As for individual stocks, insurance giant XL Group (NYSE:XL) soared after agreeing to be acquired at a hefty premium, while energy drink specialist Monster Beverage (NASDAQ:MNST) jumped following a notable analyst upgrade.
XL accepts an extra-large offer
Shares of XL Group skyrocketed 29.1% after the property and casualty insurance leader agreed to be acquired by Paris-based AXA (NASDAQOTH:AXAHY) for $57.60 per share -- a 33% premium to XL's closing price on Friday -- for a total consideration of roughly $15.3 billion.
AXA CEO Thomas Buberl called it a "unique strategic opportunity for AXA to shift its business profile" from primarily life and savings products to property and casualty insurance. Assuming the transaction receives the approval of XL Group shareholders and passes regulatory muster, the combined companies will stand tall as the world's largest commercial property and casualty lines insurer based on gross written premiums.
"We are excited at the opportunity to build the scale, geographical footprint, product portfolio, and the unmatched commitment to innovation that relevance in the global insurance industry requires," added XL Group CEO Mike McGavick. "In AXA we have found like-minded partners committed to the absolute necessity to innovate and move this industry forward."
Monster Beverage bounces back
Monster Beverage stock jumped 2.9% after Deutsche Bank analyst Steve Powers upgraded the energy-drink leader from hold to buy.

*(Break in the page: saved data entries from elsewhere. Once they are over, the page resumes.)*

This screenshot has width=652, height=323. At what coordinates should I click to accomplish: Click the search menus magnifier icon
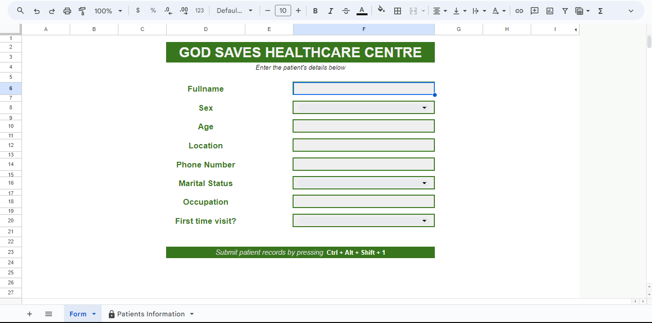coord(21,10)
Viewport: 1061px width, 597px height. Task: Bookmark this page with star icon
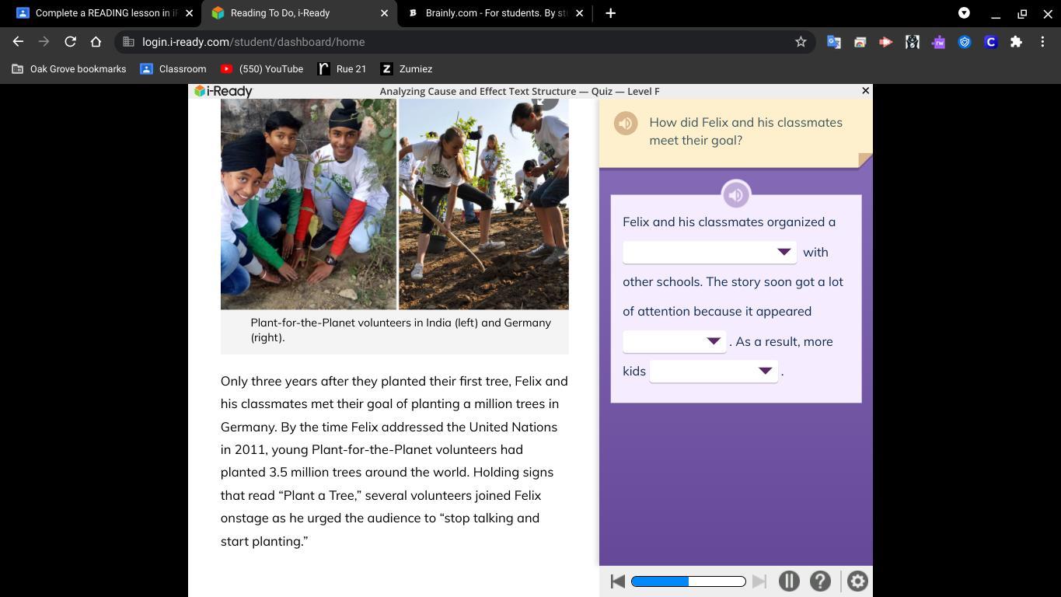[x=801, y=42]
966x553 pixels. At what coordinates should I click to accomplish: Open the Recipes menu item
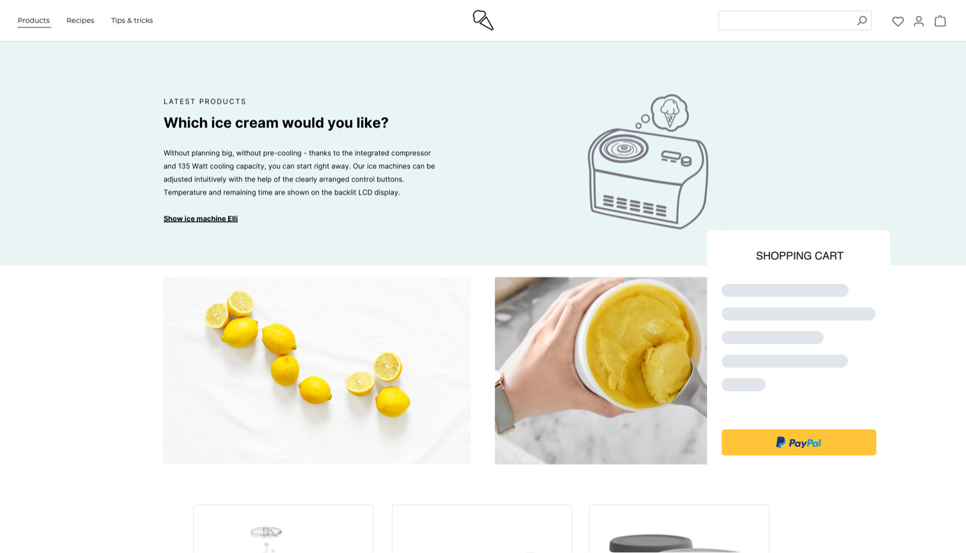click(80, 21)
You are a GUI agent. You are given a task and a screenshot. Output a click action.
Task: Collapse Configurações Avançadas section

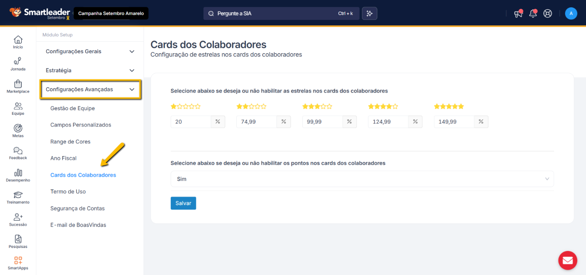(x=90, y=89)
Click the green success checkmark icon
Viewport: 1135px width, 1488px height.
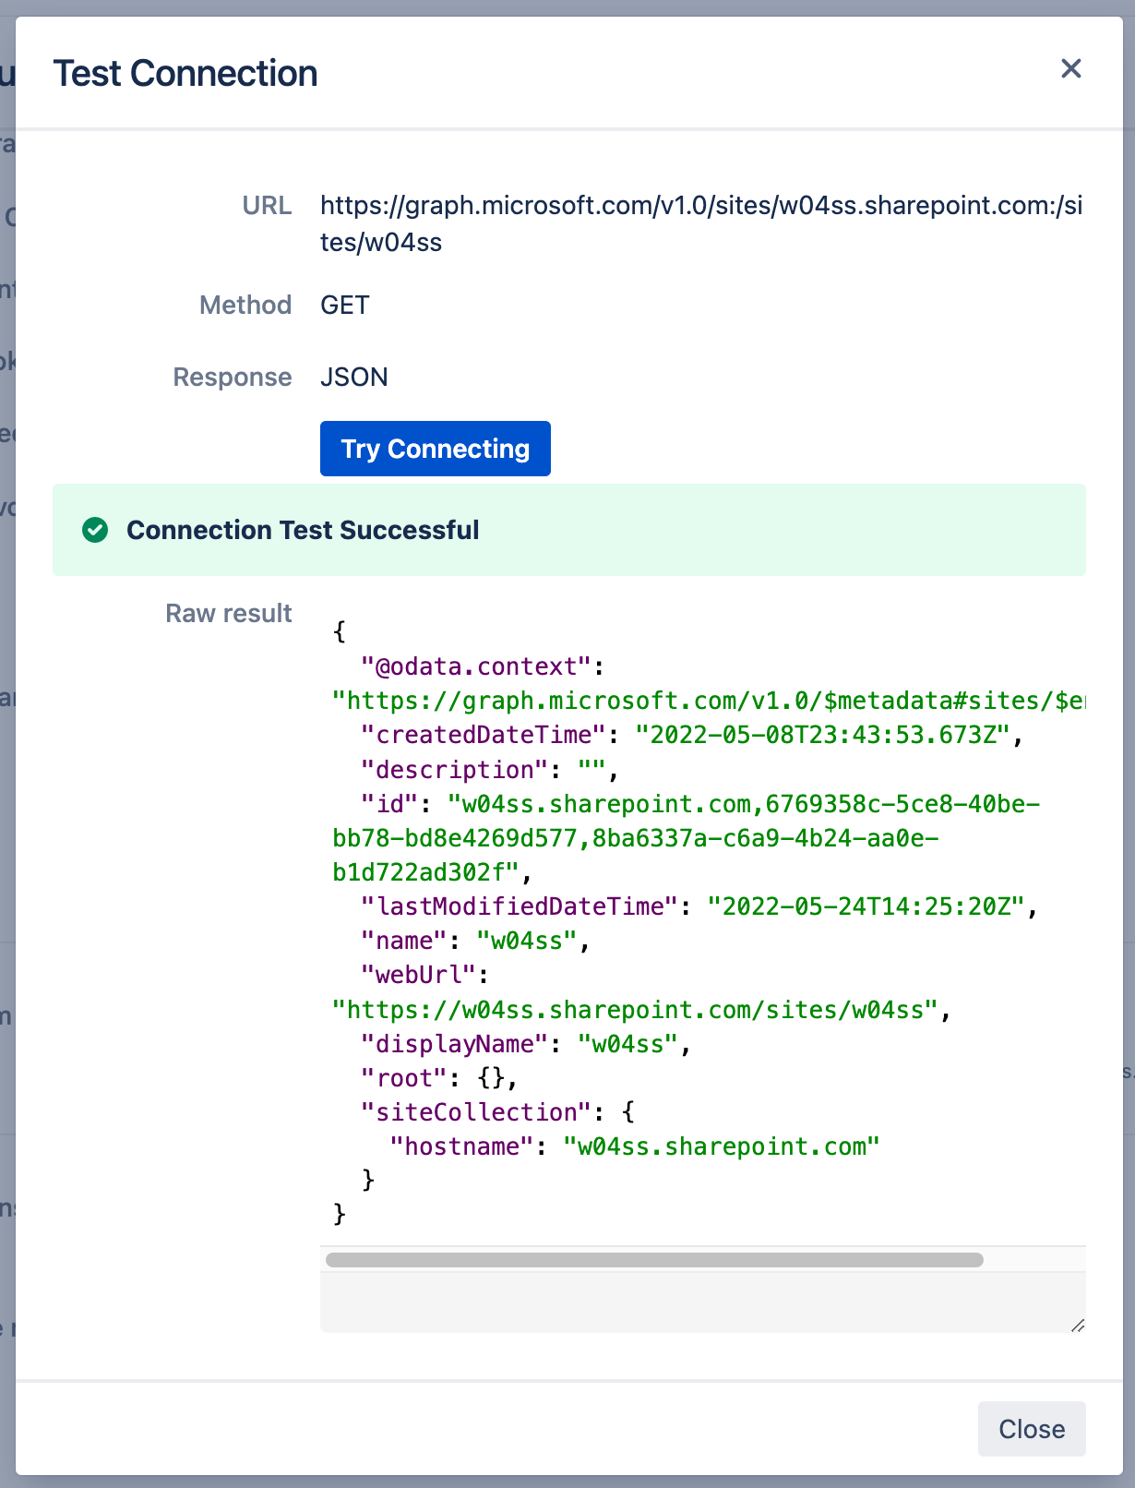pyautogui.click(x=95, y=530)
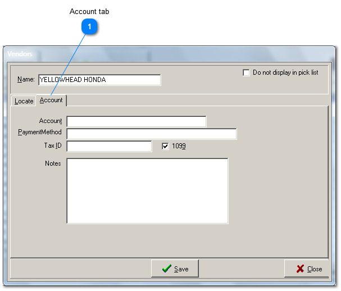This screenshot has height=291, width=341.
Task: Click the Name label beside the vendor field
Action: pyautogui.click(x=26, y=80)
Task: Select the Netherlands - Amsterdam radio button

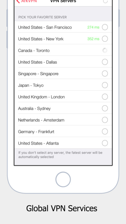Action: point(105,120)
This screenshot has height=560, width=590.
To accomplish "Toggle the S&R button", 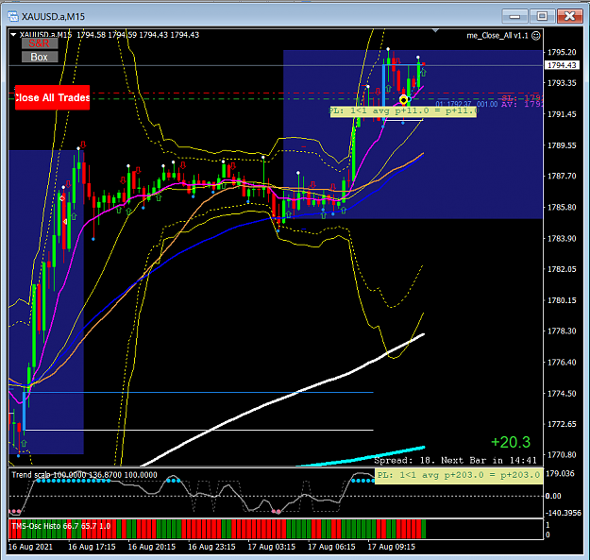I will 40,43.
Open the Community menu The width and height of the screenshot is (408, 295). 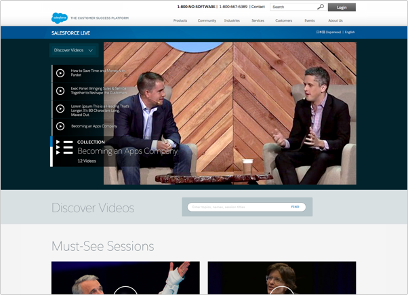207,20
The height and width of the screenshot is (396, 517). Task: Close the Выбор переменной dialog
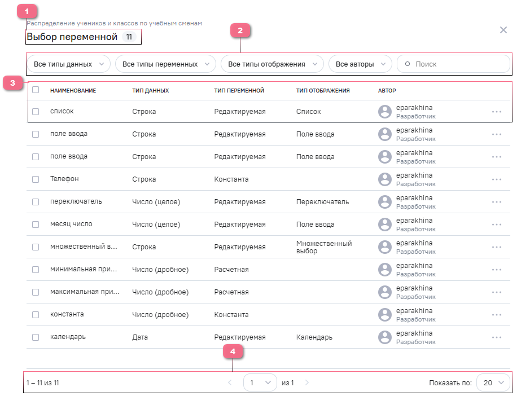coord(503,30)
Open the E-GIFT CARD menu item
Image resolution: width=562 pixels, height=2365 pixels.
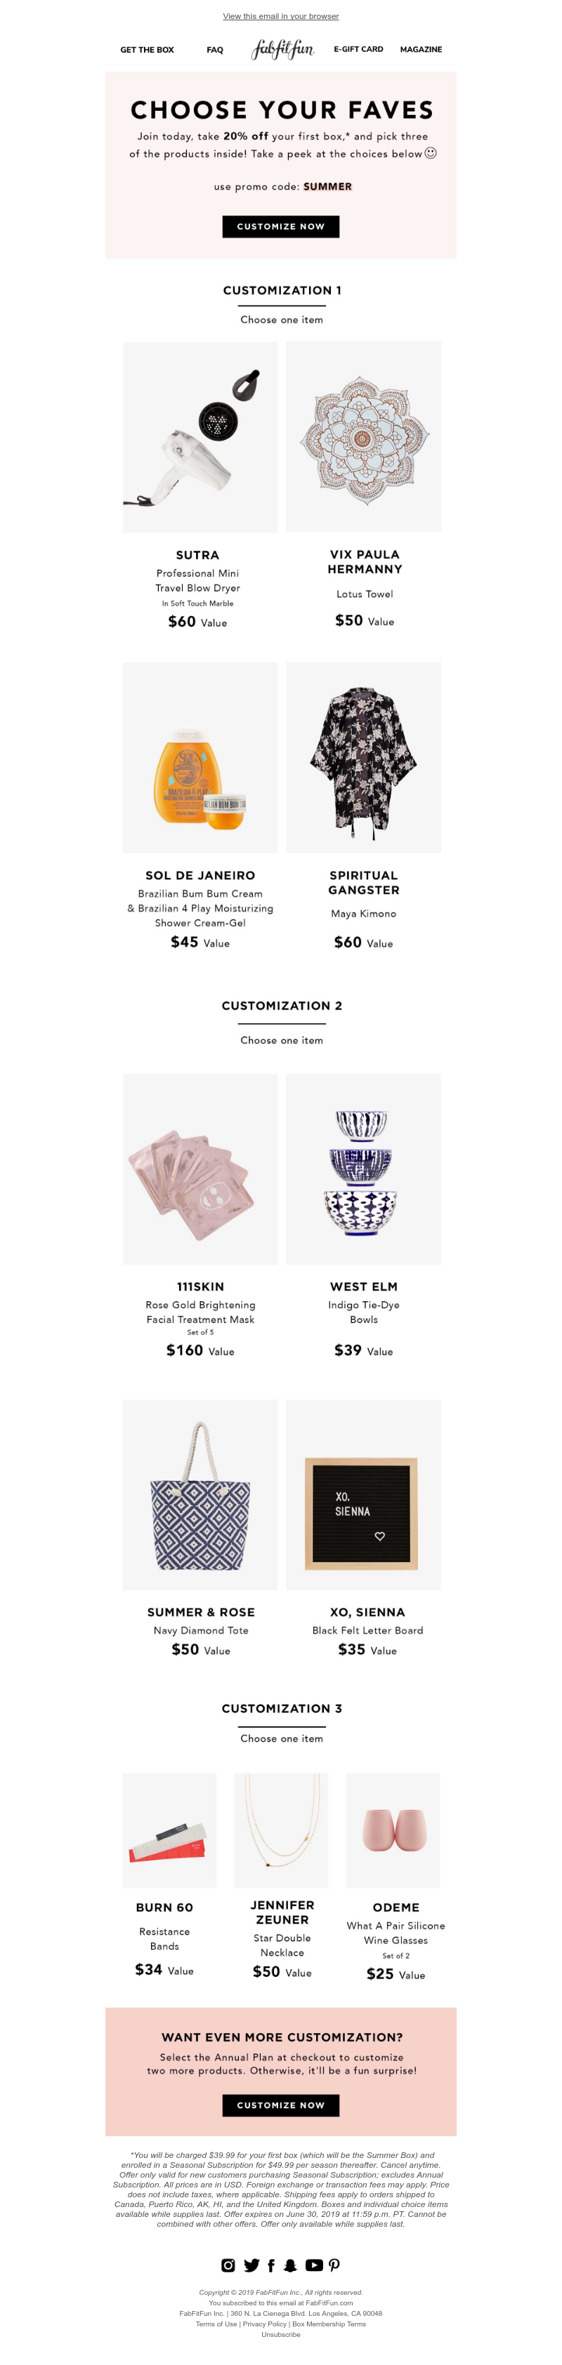358,50
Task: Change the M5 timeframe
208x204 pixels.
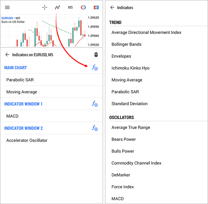Action: [x=70, y=7]

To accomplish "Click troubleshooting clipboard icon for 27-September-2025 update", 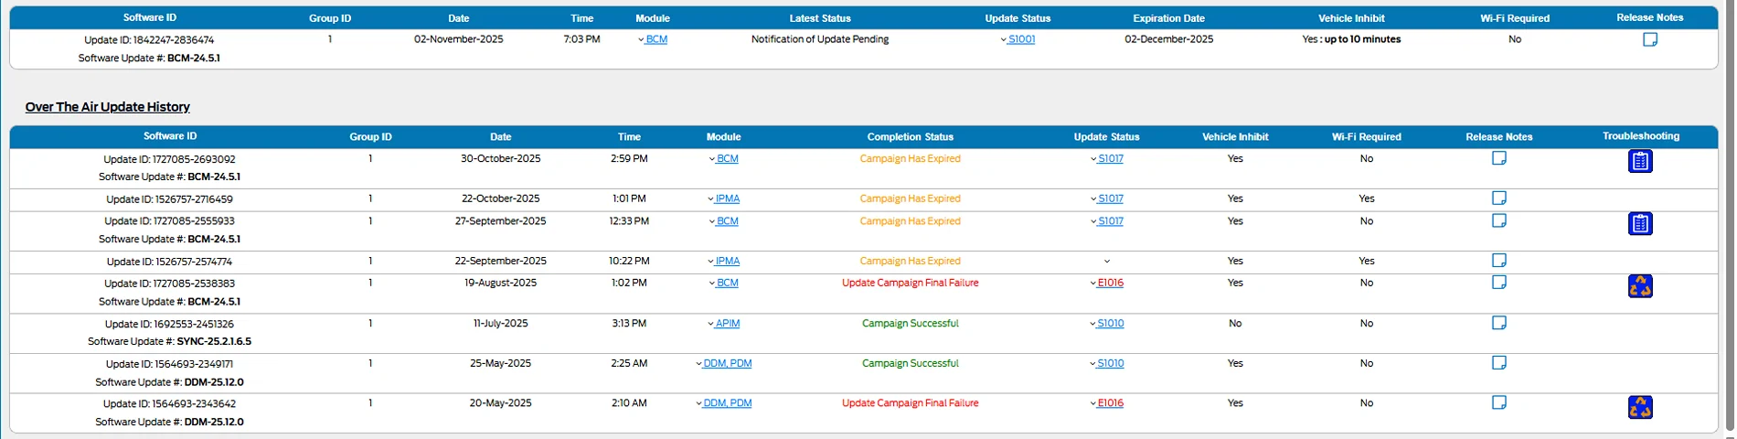I will coord(1640,224).
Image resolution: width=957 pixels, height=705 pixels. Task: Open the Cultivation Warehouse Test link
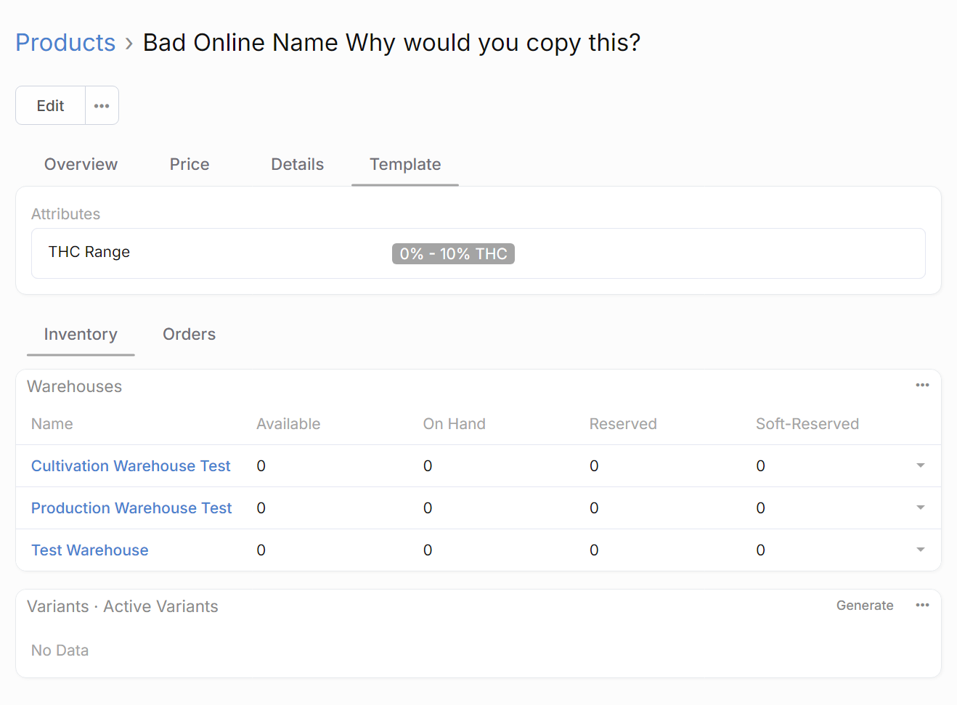pyautogui.click(x=131, y=466)
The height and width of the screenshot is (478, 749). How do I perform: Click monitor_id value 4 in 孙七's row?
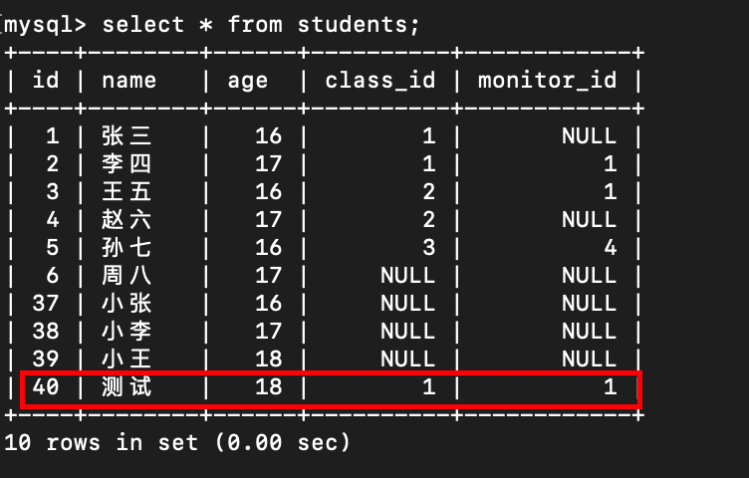point(610,247)
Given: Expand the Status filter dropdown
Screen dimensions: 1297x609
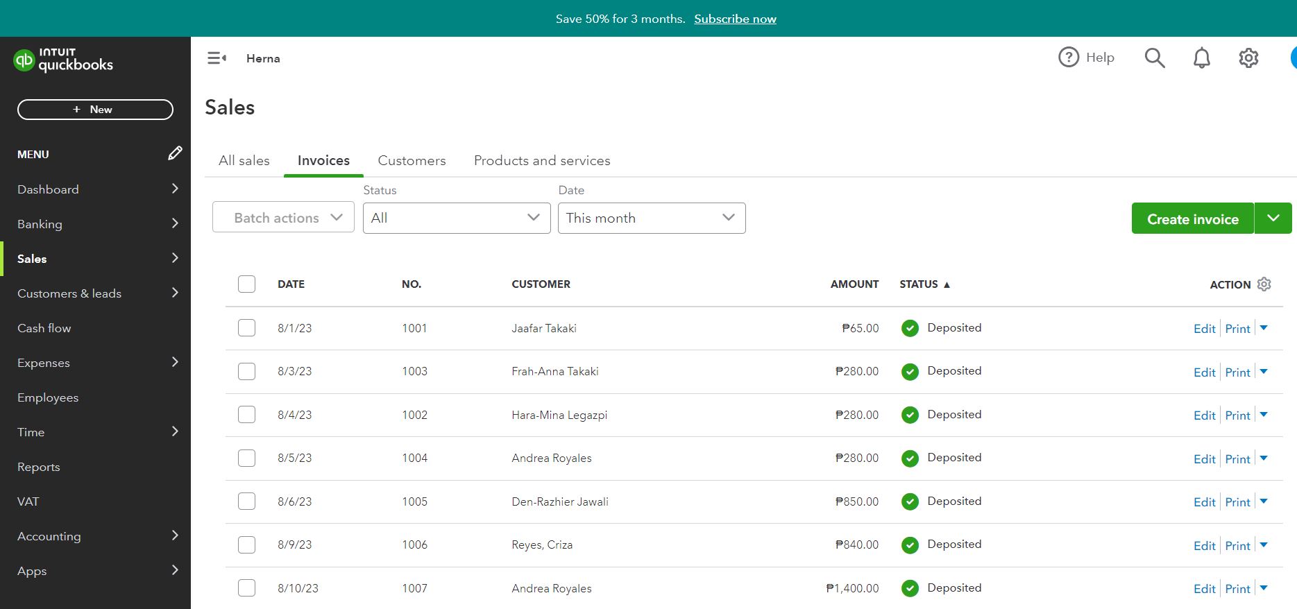Looking at the screenshot, I should 457,218.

Powers also reiterated his per-share price target of $63, reflecting a premium of more than 16% from Friday's close.
Monster Beverage stock is still reeling after the company posted disappointing fourth-quarter results last week, with top- and bottom-line growth pressured by inventory reductions at certain international distributors. But Powers believes Monster's more-than-14% decline last Thursday was an "overly negative reaction" that creates a buying opportunity for long-term investors. Noting Monster shares still aren't cheap, trading at nearly 30 times this year's expected earnings, Powers also called it a "premium-priced asset" with a "compelling growth story," particularly in a sector where peers are struggling to increase sales.
More specifically -- and echoing comments from Monster Beverage management last week -- Powers believes that growth will be driven by a combination of Monster's entry into new international regions and its introduction of new coffee and athletic drink varieties in the U.S.
Finally, thanks to recent tax reform initiatives in the U.S. that have freed up international cash hoards, he highlighted the increased potential for Coca-Cola to either boost its 18.1% stake in the company, or to acquire a majority or controlling stake.
In any case, with Monster Beverage still trading near a six-month low, it's hardly surprising to see investors bidding shares up again given this encouraging vote of confidence from Wall Street.